Work task — Entries follow. Give back exactly the lines starting at the one containing "Where should I click to: Clean" and ending at the one containing "Select the 3D design grid view tab", and no other lines.
------------------------------------
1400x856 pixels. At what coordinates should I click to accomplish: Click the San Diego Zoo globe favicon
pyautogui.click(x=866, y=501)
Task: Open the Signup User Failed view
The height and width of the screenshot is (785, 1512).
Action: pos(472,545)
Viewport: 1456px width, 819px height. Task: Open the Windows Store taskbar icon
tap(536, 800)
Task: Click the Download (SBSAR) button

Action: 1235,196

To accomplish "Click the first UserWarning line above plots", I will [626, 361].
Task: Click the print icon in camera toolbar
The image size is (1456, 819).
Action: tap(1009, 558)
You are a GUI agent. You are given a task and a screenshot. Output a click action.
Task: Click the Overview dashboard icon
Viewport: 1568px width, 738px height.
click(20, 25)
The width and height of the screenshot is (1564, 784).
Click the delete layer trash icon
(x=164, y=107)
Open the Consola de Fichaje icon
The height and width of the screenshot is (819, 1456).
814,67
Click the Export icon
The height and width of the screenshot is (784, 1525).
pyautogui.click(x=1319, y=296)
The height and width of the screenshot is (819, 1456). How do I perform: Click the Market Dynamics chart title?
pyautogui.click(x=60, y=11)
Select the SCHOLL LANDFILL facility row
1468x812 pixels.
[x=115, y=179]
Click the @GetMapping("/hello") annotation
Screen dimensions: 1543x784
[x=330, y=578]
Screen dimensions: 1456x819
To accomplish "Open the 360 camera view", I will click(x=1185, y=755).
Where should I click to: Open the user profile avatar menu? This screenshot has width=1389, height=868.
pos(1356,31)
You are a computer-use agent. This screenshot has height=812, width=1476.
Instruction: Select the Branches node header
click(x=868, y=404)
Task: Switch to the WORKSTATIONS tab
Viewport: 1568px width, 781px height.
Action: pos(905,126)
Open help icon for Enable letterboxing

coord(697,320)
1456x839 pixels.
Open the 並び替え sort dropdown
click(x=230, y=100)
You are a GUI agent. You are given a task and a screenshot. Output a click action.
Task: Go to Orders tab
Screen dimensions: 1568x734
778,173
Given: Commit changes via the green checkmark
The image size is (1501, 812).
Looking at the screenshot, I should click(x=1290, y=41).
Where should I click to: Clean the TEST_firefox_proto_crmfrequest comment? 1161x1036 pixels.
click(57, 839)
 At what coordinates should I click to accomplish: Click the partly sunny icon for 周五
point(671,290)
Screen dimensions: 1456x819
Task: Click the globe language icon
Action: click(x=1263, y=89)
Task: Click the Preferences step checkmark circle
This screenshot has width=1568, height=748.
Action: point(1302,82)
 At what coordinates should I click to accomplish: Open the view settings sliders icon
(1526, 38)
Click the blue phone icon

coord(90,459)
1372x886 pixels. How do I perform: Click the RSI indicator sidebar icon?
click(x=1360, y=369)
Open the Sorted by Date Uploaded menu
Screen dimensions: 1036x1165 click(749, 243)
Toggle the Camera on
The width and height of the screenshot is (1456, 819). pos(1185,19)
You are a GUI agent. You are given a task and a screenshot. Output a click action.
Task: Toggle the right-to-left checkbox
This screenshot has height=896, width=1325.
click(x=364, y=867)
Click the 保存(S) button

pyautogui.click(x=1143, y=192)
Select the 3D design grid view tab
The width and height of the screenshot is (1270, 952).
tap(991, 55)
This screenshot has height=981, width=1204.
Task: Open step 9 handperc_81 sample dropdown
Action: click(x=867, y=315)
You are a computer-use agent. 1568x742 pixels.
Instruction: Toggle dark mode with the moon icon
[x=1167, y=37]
------------------------------------
Answer box —
Where should I click to: Clean the TEST_firefox_proto_crmfrequest comment? 1161x1036 pixels.
click(57, 839)
 At what coordinates should I click to accomplish: Click the partly sunny icon for 周五
point(671,290)
Screen dimensions: 1456x819
Task: Click the globe language icon
Action: click(x=1263, y=89)
Task: Click the Preferences step checkmark circle
This screenshot has width=1568, height=748.
Action: point(1302,82)
 At what coordinates should I click to accomplish: Open the view settings sliders icon
(1526, 38)
Click the blue phone icon

coord(90,459)
1372x886 pixels. How do I perform: Click the RSI indicator sidebar icon?
click(x=1360, y=369)
Open the Sorted by Date Uploaded menu
Screen dimensions: 1036x1165 click(749, 243)
Toggle the Camera on
The width and height of the screenshot is (1456, 819). pos(1185,19)
You are a GUI agent. You are given a task and a screenshot. Output a click action.
Task: Toggle the right-to-left checkbox
This screenshot has height=896, width=1325.
click(x=364, y=867)
Click the 保存(S) button

pyautogui.click(x=1143, y=192)
Select the 3D design grid view tab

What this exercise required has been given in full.